--- PROBLEM ---
Show, in full, each line of the data that contains "named".

--- RECORDS FOR THIS EXERCISE ---
● ● ● ● ● ● ●

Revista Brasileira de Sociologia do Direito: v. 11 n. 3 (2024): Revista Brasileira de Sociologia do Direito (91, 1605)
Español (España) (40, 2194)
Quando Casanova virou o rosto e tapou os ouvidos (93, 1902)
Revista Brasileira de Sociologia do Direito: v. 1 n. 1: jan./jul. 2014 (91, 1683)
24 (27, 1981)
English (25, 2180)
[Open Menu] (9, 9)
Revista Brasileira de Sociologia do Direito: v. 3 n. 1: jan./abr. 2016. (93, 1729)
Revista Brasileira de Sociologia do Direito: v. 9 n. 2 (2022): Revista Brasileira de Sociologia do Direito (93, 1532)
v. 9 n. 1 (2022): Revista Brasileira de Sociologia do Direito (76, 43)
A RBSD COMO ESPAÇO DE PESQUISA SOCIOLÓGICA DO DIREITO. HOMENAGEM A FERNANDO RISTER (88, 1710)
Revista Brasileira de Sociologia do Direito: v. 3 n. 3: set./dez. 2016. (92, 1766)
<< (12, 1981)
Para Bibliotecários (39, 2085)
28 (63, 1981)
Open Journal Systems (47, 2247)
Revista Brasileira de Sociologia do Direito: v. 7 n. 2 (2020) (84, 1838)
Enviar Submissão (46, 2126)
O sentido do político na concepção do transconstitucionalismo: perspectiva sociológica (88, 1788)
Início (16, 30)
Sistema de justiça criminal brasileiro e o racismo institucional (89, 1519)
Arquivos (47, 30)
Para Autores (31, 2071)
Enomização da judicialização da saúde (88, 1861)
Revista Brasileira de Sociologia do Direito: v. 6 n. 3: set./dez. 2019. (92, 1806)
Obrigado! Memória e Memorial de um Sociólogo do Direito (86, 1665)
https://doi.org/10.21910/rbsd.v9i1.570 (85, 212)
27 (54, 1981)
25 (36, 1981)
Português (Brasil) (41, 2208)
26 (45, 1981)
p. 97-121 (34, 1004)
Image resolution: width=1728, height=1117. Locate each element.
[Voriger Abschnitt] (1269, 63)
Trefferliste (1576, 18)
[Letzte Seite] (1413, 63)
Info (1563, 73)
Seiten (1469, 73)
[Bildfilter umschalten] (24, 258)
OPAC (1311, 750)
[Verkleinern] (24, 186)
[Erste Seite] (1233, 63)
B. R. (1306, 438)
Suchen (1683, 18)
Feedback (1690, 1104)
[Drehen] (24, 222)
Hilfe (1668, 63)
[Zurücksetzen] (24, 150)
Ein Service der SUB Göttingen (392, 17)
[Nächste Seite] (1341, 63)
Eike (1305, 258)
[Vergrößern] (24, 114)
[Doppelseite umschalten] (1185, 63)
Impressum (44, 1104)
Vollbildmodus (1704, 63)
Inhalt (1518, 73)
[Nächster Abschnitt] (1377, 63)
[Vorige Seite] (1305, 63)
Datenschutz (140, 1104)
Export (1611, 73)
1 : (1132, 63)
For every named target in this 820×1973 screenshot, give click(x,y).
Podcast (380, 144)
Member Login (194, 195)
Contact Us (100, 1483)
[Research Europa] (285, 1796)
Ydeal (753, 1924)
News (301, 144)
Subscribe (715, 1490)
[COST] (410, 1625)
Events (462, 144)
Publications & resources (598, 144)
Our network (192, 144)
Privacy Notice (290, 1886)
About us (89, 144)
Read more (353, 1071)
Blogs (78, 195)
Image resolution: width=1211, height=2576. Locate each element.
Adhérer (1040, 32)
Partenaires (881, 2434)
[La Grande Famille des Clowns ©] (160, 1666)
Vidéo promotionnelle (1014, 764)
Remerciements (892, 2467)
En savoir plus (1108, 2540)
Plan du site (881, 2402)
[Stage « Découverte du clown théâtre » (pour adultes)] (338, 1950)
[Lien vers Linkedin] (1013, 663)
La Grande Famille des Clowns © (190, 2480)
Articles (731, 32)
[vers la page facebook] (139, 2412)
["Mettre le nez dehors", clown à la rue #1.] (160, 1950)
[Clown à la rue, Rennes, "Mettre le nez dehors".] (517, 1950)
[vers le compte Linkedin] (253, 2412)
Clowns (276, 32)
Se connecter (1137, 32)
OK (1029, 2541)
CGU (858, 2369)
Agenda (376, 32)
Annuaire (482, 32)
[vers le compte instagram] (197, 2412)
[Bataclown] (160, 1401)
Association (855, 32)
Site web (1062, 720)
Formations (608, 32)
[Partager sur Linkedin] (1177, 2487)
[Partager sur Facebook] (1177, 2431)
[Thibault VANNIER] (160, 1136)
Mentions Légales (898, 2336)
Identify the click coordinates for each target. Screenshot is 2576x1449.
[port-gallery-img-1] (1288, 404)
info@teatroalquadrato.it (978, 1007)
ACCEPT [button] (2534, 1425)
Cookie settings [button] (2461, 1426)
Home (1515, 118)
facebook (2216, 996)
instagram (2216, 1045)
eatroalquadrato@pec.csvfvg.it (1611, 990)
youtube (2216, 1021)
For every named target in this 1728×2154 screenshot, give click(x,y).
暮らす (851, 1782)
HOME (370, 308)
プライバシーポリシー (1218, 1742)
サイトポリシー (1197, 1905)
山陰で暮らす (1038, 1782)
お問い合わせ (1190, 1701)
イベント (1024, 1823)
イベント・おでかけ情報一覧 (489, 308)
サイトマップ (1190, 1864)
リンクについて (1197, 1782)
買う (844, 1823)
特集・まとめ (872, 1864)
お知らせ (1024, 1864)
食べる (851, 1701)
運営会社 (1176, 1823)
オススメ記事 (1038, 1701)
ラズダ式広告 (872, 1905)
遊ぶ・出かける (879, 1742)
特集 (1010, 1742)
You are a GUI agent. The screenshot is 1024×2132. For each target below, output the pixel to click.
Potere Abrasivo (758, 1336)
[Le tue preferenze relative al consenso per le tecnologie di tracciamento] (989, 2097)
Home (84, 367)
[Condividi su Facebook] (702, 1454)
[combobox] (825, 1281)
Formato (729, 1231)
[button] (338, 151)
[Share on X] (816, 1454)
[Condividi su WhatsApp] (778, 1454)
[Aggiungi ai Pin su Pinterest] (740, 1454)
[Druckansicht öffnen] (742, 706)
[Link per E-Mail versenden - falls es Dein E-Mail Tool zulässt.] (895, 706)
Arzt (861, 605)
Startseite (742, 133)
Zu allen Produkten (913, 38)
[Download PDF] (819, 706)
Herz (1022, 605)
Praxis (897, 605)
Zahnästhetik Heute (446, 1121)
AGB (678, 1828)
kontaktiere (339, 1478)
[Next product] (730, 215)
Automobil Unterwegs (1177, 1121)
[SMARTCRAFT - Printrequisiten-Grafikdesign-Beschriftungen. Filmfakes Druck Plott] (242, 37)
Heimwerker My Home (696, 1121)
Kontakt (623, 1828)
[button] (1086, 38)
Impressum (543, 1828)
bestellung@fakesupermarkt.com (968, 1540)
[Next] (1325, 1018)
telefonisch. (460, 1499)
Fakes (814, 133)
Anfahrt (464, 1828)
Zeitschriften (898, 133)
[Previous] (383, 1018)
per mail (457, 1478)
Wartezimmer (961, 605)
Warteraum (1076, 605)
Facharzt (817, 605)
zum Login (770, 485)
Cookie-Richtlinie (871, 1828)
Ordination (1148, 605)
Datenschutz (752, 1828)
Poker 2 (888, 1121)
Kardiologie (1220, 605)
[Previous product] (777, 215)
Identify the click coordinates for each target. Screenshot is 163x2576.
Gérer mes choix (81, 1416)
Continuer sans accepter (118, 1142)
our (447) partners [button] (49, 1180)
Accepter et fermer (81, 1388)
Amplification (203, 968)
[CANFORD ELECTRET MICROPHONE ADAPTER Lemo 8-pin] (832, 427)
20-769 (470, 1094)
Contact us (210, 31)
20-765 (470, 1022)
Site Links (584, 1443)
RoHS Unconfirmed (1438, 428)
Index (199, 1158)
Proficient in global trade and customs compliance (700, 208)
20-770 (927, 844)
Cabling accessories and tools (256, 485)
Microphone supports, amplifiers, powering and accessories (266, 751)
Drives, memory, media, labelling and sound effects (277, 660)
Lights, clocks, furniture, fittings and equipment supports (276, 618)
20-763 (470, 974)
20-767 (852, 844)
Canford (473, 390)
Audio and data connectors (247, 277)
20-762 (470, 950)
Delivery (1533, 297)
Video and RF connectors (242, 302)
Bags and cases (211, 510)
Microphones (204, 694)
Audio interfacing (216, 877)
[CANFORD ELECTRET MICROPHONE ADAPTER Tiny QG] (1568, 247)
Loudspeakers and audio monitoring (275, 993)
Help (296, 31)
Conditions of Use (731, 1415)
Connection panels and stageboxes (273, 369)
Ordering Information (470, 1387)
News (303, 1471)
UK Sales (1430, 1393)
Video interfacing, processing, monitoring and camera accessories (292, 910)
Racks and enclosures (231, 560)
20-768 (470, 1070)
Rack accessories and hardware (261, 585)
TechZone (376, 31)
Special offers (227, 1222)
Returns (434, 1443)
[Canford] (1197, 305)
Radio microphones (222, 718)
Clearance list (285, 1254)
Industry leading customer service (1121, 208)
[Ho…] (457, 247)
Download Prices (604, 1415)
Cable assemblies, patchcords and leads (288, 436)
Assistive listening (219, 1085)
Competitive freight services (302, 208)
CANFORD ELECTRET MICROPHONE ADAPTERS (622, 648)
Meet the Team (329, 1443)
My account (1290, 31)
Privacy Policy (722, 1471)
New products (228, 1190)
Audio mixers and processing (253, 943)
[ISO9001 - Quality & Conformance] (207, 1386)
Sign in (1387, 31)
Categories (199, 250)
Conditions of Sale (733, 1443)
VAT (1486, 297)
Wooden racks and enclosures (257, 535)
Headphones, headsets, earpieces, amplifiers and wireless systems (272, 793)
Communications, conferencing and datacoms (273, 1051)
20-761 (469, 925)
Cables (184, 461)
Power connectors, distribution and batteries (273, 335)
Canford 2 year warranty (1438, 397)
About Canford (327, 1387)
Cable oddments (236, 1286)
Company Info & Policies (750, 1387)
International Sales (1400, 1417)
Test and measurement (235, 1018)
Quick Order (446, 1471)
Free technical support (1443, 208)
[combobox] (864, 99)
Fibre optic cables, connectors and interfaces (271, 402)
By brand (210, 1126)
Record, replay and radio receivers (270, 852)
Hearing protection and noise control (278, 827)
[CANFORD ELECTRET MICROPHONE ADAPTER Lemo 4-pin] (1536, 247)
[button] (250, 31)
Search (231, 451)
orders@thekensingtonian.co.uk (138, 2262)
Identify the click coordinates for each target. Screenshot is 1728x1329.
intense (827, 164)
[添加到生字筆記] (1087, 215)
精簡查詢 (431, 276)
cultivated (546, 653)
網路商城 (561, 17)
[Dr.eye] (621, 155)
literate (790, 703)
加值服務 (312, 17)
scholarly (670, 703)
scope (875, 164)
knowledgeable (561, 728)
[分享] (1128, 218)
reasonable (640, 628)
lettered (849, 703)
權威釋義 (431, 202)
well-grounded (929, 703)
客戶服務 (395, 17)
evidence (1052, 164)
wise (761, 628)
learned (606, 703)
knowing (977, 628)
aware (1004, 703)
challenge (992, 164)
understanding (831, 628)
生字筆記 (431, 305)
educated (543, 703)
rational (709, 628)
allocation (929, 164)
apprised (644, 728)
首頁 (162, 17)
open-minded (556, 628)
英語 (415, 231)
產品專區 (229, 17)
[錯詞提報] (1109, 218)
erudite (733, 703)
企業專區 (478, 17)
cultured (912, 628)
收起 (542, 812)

● ● ● ● ● ● ●

--- TASK ANSWER ---
For every named target in this 820×1973 screenshot, give click(x,y).
For every named target in this 1728×2154 screenshot, give click(x,y).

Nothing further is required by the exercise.